◆ JOB: Pull out every line in the data below that contains the word "should". Letter case must match.

----- DATASET ROWS -----

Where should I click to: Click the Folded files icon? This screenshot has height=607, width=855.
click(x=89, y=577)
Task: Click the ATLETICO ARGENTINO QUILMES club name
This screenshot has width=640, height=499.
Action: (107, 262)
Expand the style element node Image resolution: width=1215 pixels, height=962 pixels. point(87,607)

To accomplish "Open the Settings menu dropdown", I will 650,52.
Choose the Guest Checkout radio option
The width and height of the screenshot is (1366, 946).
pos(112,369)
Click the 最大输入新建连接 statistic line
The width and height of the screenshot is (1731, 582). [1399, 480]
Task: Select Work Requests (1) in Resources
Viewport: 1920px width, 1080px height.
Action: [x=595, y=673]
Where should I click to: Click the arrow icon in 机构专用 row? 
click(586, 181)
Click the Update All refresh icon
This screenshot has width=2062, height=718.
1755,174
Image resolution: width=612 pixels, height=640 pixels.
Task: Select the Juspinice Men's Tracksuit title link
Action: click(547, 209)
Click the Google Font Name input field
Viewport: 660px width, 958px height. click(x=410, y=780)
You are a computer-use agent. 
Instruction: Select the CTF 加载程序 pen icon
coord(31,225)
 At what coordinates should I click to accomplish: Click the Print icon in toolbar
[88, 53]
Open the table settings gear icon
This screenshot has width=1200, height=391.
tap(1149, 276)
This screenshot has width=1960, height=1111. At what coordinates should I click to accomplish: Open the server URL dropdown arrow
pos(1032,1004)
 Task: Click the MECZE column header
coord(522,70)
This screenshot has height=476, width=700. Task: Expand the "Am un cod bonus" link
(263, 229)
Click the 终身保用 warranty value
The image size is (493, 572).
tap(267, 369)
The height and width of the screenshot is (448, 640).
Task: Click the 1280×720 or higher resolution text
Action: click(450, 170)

-----

◆ RESPONSE TO THE TASK:
Where should I click to: Click the Folded files icon? This screenshot has height=607, width=855.
Where should I click to: Click the arrow icon in 机构专用 row? 
 At what coordinates should I click to accomplish: Click the Print icon in toolbar
This screenshot has width=1960, height=1111. At what coordinates should I click to accomplish: Open the server URL dropdown arrow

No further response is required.